In January 2012, the Government gave the green light to a new High Speed Rail network between London and the West Midlands: HS2.

We generally support improvements to public transport. But like many other environmental groups, such as the Campaign to Protect Rural England, we believe that the Government needs to address certain issues to ensure that the line is built in accordance with environmental principles at the forefront.

Despite many negative responses to the Government’s consultation during 2011, the Secretary of State for Transport in January 2012 announced that the scheme would go ahead.

For all its effects, a railway is far preferable to a road. From some roads the noise of vehicles rarely ceases, day or night; but trains run intermittently. New roads encourage more car ownership and use, while trains are less harmful to the environment than cars. Properly managed, HS2 has the potential to encourage less car use.

But we are worried that the plans to lessen the effect on the landscape and environment may overlook the protection of footpaths and other rights of way.

We made submissions to the Secretary of State for Transport and to the Chief Executive of HS2 Ltd about our fears for the effect on the walking environment in general, and on rights of way in particular.

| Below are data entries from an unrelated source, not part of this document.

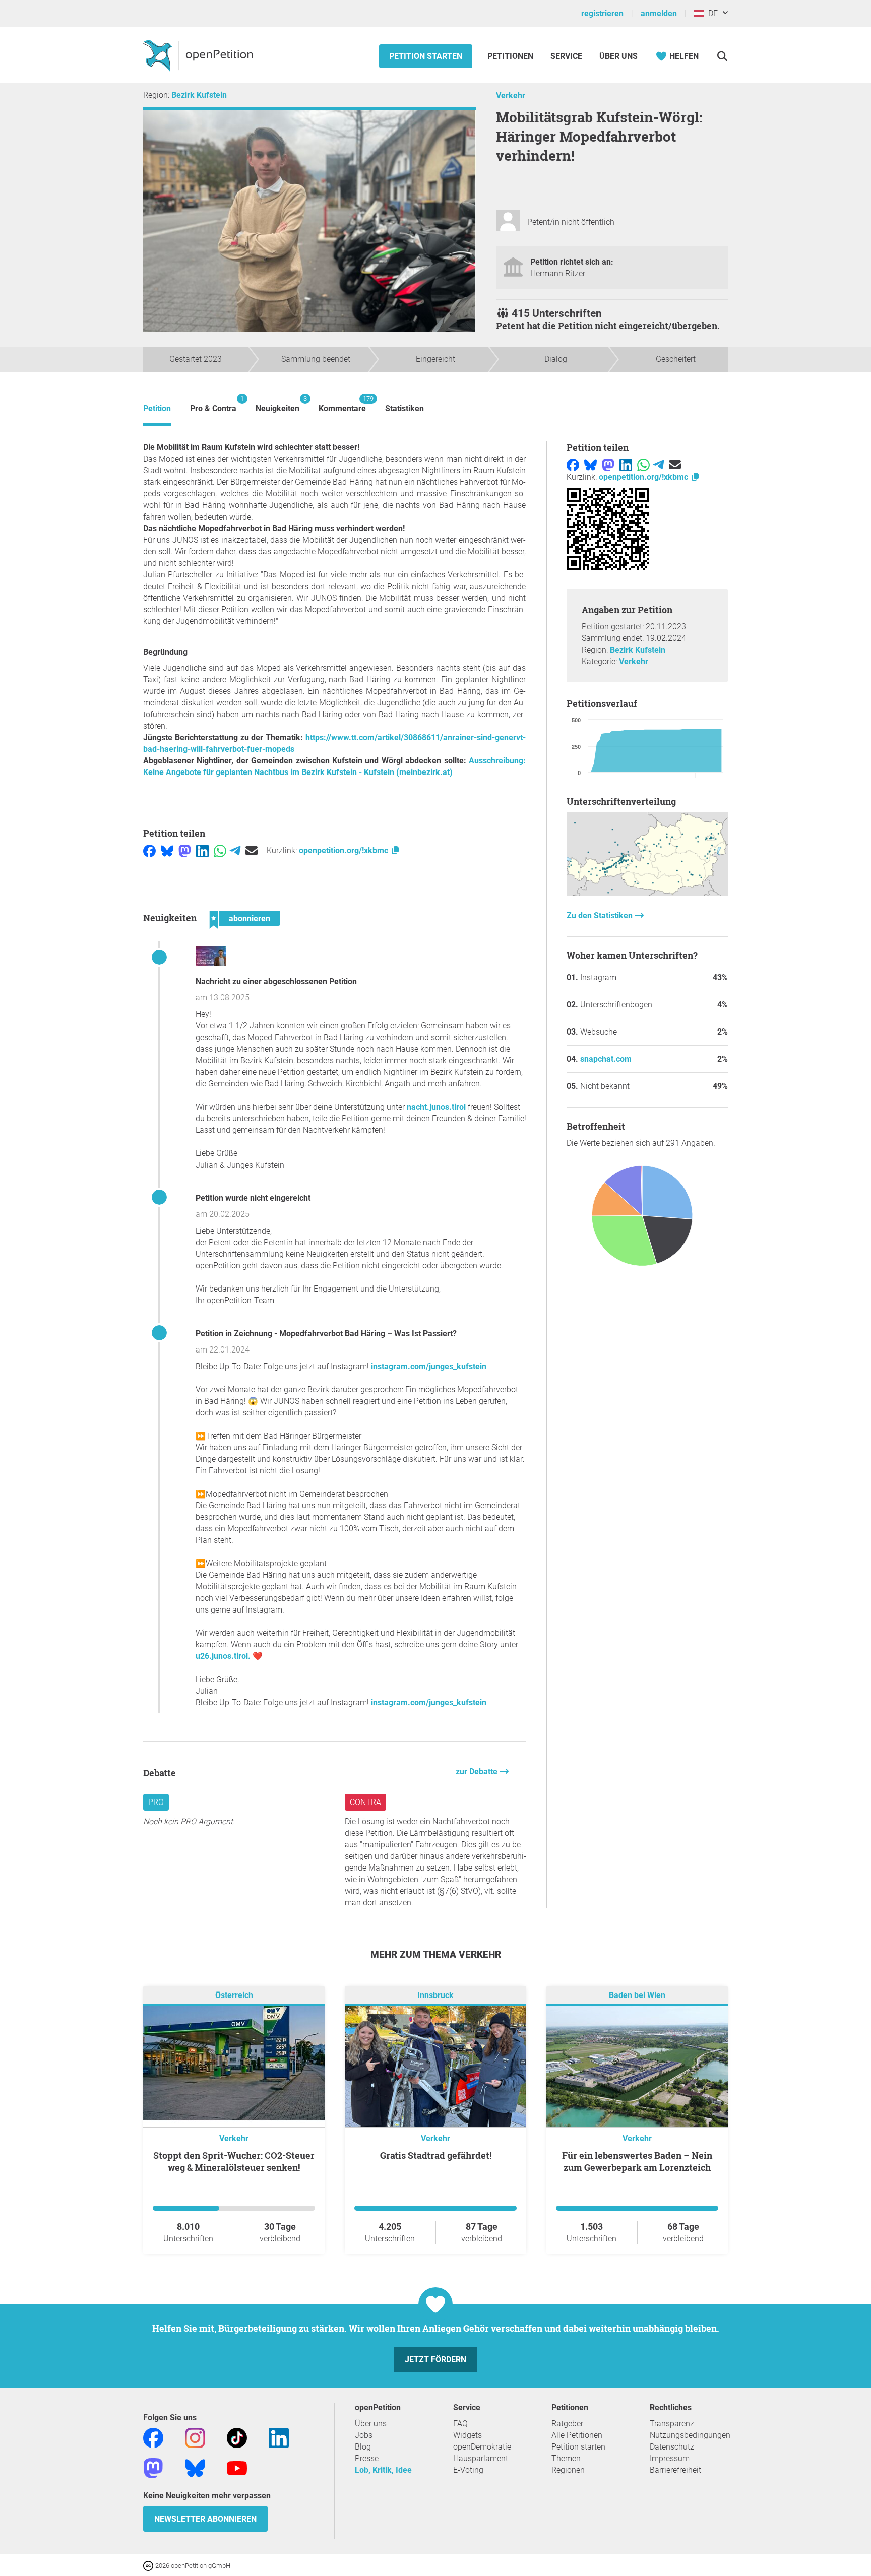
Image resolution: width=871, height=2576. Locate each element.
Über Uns (618, 56)
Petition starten (425, 56)
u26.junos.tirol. (223, 1656)
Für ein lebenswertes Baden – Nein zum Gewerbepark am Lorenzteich (637, 2161)
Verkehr (510, 95)
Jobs (363, 2435)
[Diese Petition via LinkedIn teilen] (202, 850)
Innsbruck (435, 1995)
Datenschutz (672, 2447)
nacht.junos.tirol (436, 1107)
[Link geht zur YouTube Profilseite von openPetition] (237, 2467)
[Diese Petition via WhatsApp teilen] (220, 850)
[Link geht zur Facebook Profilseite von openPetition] (153, 2437)
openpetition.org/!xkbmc (344, 850)
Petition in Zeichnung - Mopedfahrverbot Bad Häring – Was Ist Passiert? (326, 1333)
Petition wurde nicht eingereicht (253, 1198)
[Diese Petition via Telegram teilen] (235, 850)
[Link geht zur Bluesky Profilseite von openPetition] (195, 2467)
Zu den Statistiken (601, 915)
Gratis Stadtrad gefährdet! (435, 2155)
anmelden (659, 13)
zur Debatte (478, 1771)
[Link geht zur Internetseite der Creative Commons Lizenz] (149, 2565)
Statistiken (404, 408)
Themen (566, 2458)
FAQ (460, 2423)
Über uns (371, 2423)
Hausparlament (480, 2458)
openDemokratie (482, 2447)
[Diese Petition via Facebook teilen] (149, 850)
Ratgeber (567, 2423)
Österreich (234, 1995)
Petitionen (511, 56)
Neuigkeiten (277, 404)
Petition (157, 408)
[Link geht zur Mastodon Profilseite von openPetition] (153, 2467)
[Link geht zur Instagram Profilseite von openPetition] (195, 2437)
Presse (367, 2458)
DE (711, 13)
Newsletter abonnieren (205, 2519)
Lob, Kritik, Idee (383, 2470)
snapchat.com (606, 1059)
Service (566, 56)
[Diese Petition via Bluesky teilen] (167, 850)
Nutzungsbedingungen (690, 2435)
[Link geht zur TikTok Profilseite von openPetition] (237, 2437)
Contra (365, 1802)
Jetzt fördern (435, 2359)
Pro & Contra (213, 404)
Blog (363, 2447)
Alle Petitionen (576, 2435)
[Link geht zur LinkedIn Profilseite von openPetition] (279, 2437)
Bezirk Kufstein (199, 95)
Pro (156, 1802)
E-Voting (468, 2470)
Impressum (670, 2458)
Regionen (568, 2470)
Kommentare (342, 404)
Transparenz (672, 2423)
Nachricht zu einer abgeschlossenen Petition (276, 981)
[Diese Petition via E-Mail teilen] (251, 850)
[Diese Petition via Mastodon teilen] (184, 850)
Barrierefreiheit (675, 2470)
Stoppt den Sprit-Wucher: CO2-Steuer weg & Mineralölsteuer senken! (234, 2161)
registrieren (602, 13)
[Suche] (722, 56)
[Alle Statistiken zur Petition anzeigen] (647, 893)
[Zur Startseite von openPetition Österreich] (199, 55)
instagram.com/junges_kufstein (428, 1366)
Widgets (467, 2435)
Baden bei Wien (637, 1995)
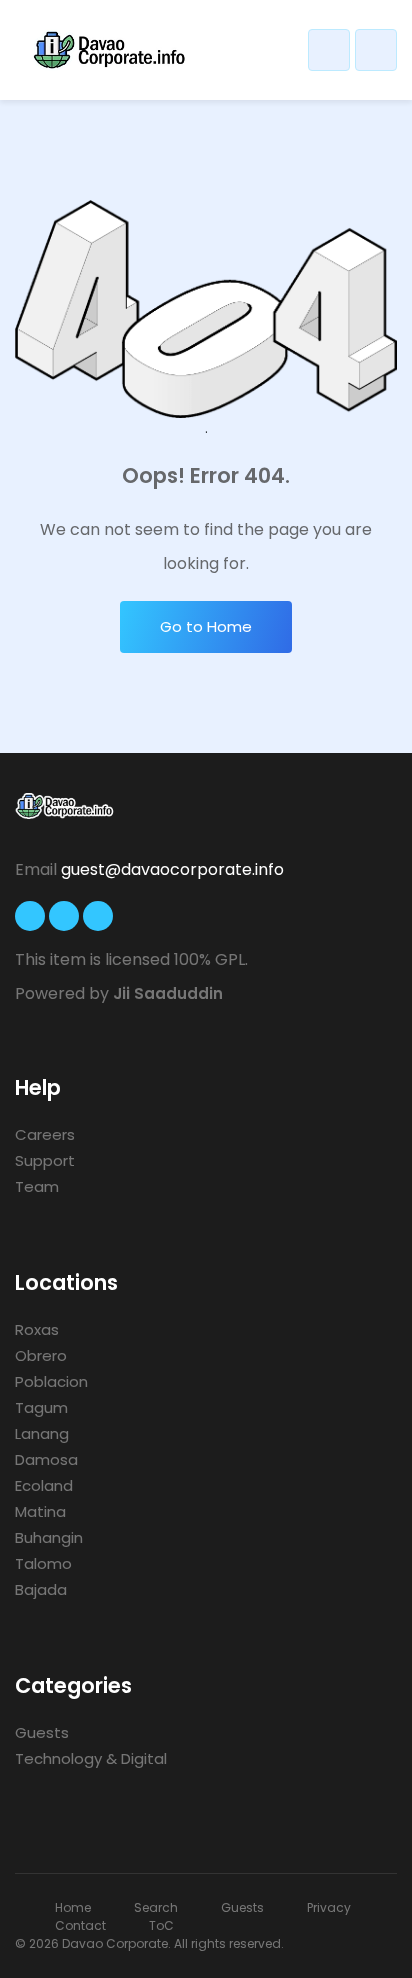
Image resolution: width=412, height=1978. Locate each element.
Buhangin (49, 1537)
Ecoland (44, 1485)
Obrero (41, 1355)
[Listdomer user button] (329, 50)
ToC (161, 1925)
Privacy (329, 1907)
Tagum (41, 1407)
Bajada (41, 1589)
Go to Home (206, 626)
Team (37, 1186)
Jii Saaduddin (168, 993)
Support (45, 1160)
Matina (40, 1511)
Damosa (46, 1459)
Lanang (42, 1433)
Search (156, 1907)
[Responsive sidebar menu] (376, 50)
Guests (42, 1732)
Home (73, 1907)
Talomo (43, 1563)
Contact (80, 1925)
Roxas (37, 1329)
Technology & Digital (91, 1758)
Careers (45, 1134)
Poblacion (51, 1381)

We were assured that most paths would be protected from severance, though sometimes this will be by diverting them rather than building bridges or underpasses.
The Ramblers continues to meet with ministers and HS2 Ltd with the aim of guaranteeing protection for most, if not all, paths. At local level, our volunteers have been making representations to highway authority officers and to HS2 Ltd staff about the value of paths likely to be affected.

In December 2013 a hybrid Bill, the High Speed Rail (London – West Midlands) Bill was presented to Parliament. This provided for the construction of the railway and for associated works. On the face of the Bill most proposals for rights of way were acceptable, but we are concerned about the treatment of about 30 (out of 150) affected paths. Some diversions are inadequate, and some will involve walking for too long beside the railway itself; and some proposals involve long-term closure (nine years or more) of paths during construction, so people will have to walk instead on roads with no footways.

A hybrid Bill has with it the right to petition for amendments. We have exercised this right to express our concerns about those particular proposals; you can read our Petition here. We hope that by negotiation, and securing assurances and undertakings from HS2 Ltd, many (or all) of our concerns can be addressed, so as to cut down on the Parliamentary required, or even to remove the need for us to attend altogether.